Forward osmosis utilizes a draw solution of a considerably high concentration to generate a hydrostatic osmotic pressure across a membrane to extract fresh water from a feed solution (such as seawater, brine, or any waste water) on the other side of the membrane.
Advantages of a forward osmosis method over others (e.g., reverse osmosis) include high feed water recovery, minimal brine discharge, and low cost in desalination and water reuse. One major challenge of this method lies in developing a safe and less expensive draw solution.
Conventionally, sugars and inorganic salts are used in draw solutions. However, these compounds have a high reverse draw solute flux or are expensive to recycle. Some of them are even toxic.
There is a need to develop a forward osmosis system that contains a non-toxic and inexpensive draw solution.
This invention is based on an unexpected discovery of a forward osmosis system that contains a safe, inexpensive, and efficient draw solution, i.e., a solution of a coordination complex.

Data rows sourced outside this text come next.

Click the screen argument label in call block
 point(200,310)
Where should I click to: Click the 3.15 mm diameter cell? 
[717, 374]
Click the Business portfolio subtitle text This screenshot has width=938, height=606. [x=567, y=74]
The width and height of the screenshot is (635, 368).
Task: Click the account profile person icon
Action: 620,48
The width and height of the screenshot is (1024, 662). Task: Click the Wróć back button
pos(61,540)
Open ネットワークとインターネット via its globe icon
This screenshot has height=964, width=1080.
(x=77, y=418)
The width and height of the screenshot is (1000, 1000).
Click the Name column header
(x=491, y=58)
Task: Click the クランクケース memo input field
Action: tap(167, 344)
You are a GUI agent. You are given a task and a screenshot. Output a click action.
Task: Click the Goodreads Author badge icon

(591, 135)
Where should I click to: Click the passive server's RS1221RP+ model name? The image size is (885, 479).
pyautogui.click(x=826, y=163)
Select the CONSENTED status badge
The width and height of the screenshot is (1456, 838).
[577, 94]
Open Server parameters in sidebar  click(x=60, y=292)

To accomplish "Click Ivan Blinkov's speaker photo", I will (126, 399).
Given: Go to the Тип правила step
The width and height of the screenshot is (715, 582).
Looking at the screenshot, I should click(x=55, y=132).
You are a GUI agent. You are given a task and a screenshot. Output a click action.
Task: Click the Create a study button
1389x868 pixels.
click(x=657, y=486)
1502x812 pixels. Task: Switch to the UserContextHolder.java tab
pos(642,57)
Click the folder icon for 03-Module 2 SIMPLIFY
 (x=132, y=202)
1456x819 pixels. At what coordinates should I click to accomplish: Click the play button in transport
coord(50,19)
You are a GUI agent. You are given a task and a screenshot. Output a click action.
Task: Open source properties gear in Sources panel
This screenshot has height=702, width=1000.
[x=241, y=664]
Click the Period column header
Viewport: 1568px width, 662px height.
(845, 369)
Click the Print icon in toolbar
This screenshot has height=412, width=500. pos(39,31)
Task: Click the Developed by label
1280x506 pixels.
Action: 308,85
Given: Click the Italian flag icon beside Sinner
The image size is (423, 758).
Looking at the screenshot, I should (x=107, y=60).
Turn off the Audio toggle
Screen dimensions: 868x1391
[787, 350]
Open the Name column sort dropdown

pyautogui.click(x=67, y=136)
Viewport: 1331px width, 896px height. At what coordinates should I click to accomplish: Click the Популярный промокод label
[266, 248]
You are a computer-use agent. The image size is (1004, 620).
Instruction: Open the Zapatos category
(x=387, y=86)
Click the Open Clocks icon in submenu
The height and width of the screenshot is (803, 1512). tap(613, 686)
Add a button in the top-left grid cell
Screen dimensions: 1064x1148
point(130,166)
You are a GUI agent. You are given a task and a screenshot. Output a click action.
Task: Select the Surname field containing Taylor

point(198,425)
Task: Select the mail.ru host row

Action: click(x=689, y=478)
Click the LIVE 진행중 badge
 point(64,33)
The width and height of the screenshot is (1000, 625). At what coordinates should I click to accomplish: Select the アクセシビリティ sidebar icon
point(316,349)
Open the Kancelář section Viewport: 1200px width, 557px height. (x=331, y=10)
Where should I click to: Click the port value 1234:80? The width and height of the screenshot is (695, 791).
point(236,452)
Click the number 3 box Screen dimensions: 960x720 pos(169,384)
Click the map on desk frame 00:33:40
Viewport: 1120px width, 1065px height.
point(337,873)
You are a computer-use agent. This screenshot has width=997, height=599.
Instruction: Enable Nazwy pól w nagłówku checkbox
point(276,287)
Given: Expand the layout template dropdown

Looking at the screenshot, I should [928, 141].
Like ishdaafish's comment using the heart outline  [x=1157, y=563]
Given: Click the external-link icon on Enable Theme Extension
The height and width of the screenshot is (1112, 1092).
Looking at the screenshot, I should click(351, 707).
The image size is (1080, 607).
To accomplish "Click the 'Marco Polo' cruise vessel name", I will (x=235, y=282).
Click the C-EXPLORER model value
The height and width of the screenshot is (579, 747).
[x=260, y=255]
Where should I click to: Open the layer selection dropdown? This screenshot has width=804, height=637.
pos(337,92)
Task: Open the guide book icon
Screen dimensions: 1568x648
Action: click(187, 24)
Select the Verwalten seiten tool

One aspect of this invention relates to a forward osmosis system including a forward osmosis membrane, a feed solution, and a draw solution.
The forward osmosis membrane has a first side and a second side.
The feed solution is in contact with the forward osmosis membrane only on the second side. It contains a liquid to be separated (e.g., water). Examples include, but are not limited to, brackish water, seawater, wastewater, impaired water, a mixture of oil and water, a mixture of alcohol and water, an aqueous solution containing a pharmaceutical agent, an aqueous solution containing protein, and juice.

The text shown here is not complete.